▸ **What you are asked to do**:
Copy out the lines below verbatim, starting with the line that contains "Image resolution: width=654" and going on through the line that contains "Looking at the", both included.

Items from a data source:

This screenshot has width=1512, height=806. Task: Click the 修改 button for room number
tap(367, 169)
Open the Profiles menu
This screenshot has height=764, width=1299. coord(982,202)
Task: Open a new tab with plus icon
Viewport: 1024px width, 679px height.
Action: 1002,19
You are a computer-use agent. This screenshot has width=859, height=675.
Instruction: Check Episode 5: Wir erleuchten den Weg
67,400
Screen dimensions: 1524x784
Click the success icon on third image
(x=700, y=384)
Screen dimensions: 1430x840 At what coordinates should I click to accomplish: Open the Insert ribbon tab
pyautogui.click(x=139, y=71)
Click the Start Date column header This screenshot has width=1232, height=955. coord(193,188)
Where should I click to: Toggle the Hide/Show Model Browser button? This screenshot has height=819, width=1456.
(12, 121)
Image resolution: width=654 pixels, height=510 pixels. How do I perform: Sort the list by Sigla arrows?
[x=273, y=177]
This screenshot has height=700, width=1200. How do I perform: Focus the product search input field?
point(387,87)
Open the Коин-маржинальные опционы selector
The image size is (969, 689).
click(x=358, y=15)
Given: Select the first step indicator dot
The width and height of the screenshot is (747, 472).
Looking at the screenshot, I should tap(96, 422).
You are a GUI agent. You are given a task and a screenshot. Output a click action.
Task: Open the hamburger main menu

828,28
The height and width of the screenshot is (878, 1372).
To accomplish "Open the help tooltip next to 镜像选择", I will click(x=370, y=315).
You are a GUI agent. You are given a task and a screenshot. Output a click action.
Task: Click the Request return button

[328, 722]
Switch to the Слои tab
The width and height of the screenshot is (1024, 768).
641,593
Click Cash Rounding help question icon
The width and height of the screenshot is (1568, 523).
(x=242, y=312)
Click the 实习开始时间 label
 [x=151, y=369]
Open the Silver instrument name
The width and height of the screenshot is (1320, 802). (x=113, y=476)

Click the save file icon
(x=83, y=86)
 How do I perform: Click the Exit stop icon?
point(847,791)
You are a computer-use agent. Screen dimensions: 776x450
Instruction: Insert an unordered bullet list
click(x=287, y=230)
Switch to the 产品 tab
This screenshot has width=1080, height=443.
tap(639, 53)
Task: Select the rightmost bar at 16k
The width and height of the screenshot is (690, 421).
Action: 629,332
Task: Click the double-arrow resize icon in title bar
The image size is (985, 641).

▸ **Worked solution**:
Image resolution: width=654 pixels, height=510 pixels. How do I perform: Sort the list by Sigla arrows?
[x=273, y=177]
This screenshot has height=700, width=1200. How do I perform: Focus the product search input field?
point(387,87)
Open the Коин-маржинальные опционы selector
The image size is (969, 689).
click(x=358, y=15)
Given: Select the first step indicator dot
The width and height of the screenshot is (747, 472).
Looking at the screenshot, I should tap(96, 422).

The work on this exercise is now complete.